12 december 2003
Return of the King countdown: five days
Gandalf passed now into the wide land beyond the Rammas Echor. So the men of Gondor called the out-wall that they had built with great labour, after Ithilien fell under the shadow of their Enemy. For ten leagues or more it ran from the mountains' feet and so back again, enclosing in its fence the fields of the Pelennor: fair and fertile townlands on the long slopes and terraces falling to the deep levels of the Anduin. At its furthest point from the Great Gate of the City, north-eastward, the wall was four leagues distant, and there from a frowning bank it overlooked the long flats beside the river, and men had made it high and strong; for at that point, upon a walled causeway, the road came in from the fords and bridges of Osgiliath and passed through a guarded gate between embattled towers. At its nearest point the wall was little more than one league from the City, and that was south-eastward. There Anduin, going in a wide knee about the hills of Emyn Arnen in South Ithilien, bent sharply west, and the out-wall rose upon its very brink; and beneath it lay the quays and landings of the Harlond for craft that came upstream from the southern fiefs.
The townlands were rich, with wide tilth and many orchards, and homesteads there were with oast and garner, fold and byre, and many rills rippling through the green from the highlands down to Anduin. Yet the herdsmen and husbandmen that dwelt there were not many, and the most part of the people of Gondor lived in the seven circles of the City, or in the high vales of the mountain-borders, in Lossarnach, or further south in fair Lebinnin with its five swift streams.
—The Lord of the Rings, Book V, “Minas Tirith”
Tolkien's description of the capital city of Gondor—from which the above is taken—is both detailed and evocative. Which, of course, has not prevented some artists from getting it horribly wrong (this one is just disturbing, though for different reasons).
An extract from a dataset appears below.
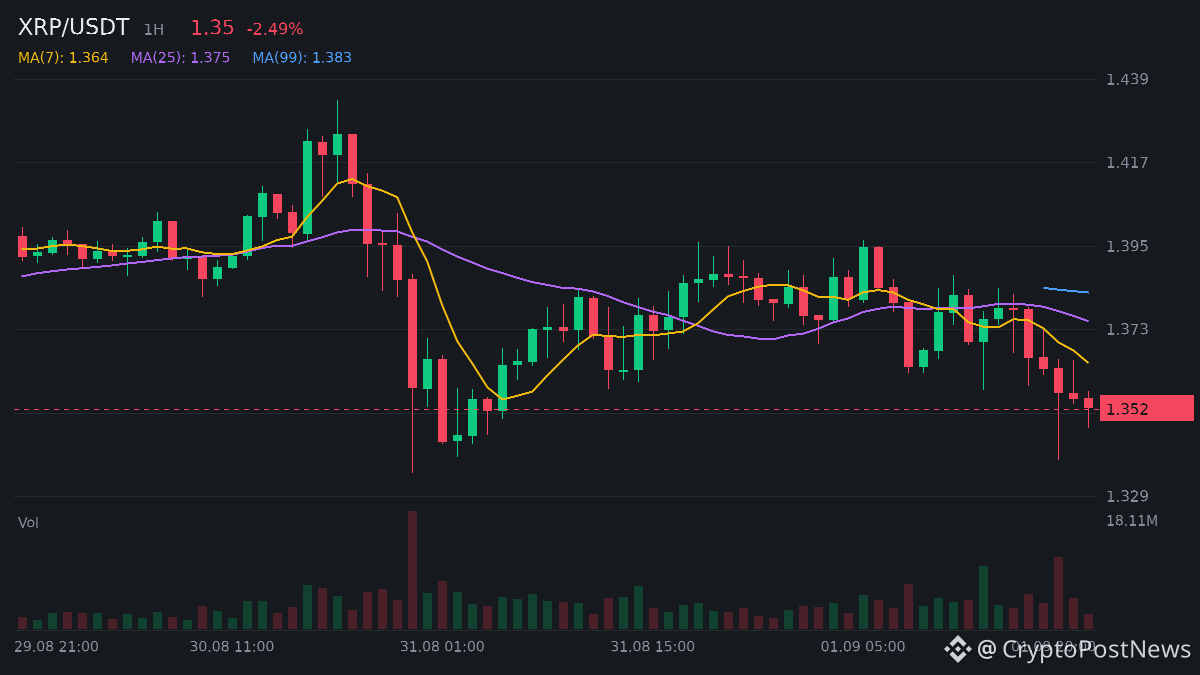This screenshot has width=1200, height=675.
Task: Click the 18.11M volume scale label
Action: (1132, 520)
But every indication is that the movie will get the City itself exactly right. I'm withholding judgement on the main gate until getting a better look, but from the spoiler photos and movie trailers, everything else—the walls and battlements, the throne room in the Tower of Ecthelion, the fountain and the White Tree, even the massive jutting prow of rock—is spot on. Very cool indeed.
Yet something is awry with the City's environs: in short, there's no Pelennor. Sure, there's something that Peter Jackson and Co. are calling the Pelennor Fields, but it appears to be only a flat and mostly desolate expanse. In place of Tolkien's pastoral townlands, protected behind the expanse of the Rammas Echor (pelennor, after all, is Sindarin for “fenced land”), there is a semi-arid plain—and this leading down to the banks of the greatest river in Middle-earth, the Anduin.
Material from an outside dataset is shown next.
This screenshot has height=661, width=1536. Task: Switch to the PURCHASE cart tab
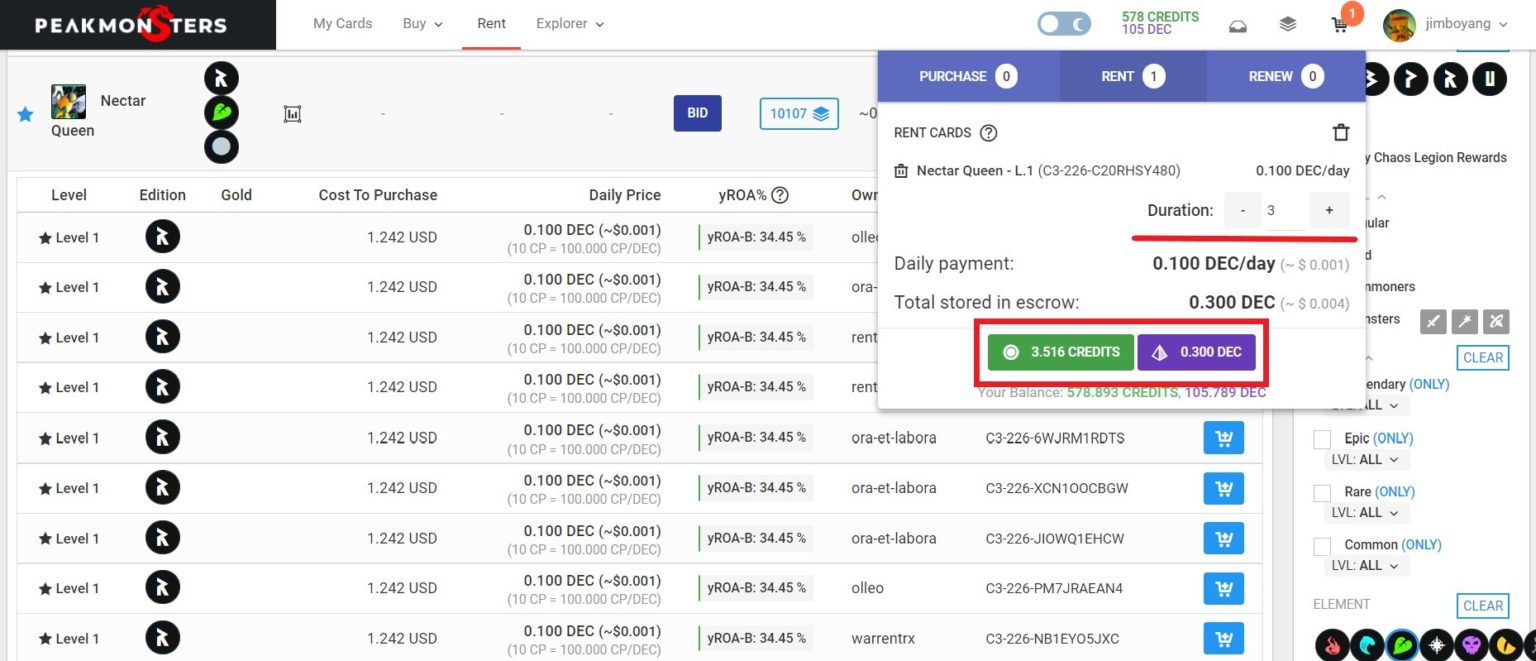pyautogui.click(x=967, y=76)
This is wrong on so many levels. Not just because I'm a purist (which I am, mostly) but because it makes no narrative sense. Minas Tirith was the capital of the most advanced civilization of Men in Middle-earth; remember, the Dúnedain of Gondor traced their lineage back to the Númenóreans. The City during the War of the Ring was some three millenia old, yet in Jackson's depiction, outside the walls…nothing at all: no homesteads, no farmlands, only the road to the ruins of Osgiliath.
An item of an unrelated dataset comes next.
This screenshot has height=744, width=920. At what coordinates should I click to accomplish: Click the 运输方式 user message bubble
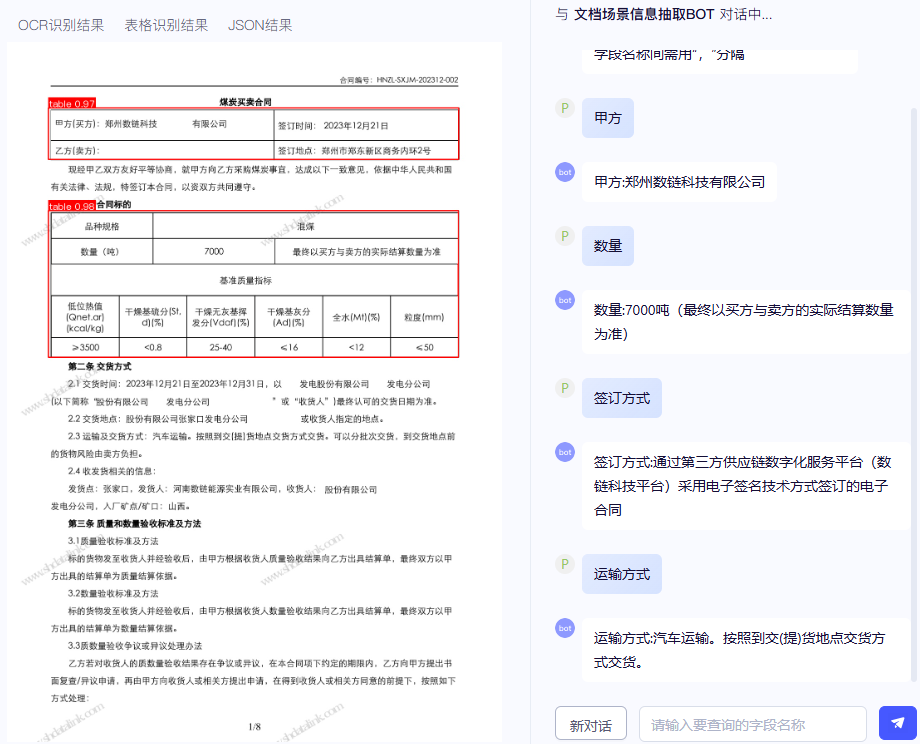click(622, 574)
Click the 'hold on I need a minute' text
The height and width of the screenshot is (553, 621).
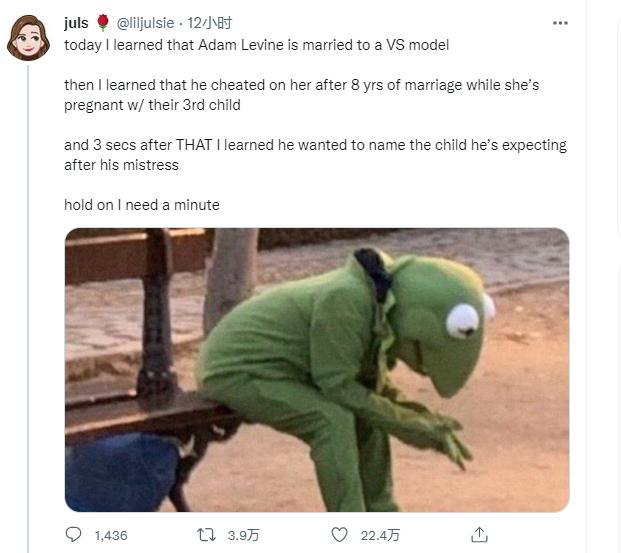(x=142, y=205)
Gondor at this time was not the power that it had once been. Nonetheless, consider some primary-world analogues to Minas Tirith: Rome, past the height of its imperial glory, or (better yet) nineth- or tenth-century Constantinople. These cities certainly did not lack basic infrastructure. Nor did Tolkien's Tower of Guard, and Jackson's choice on this point lessens the sense of realism he has labored so hard to achieve.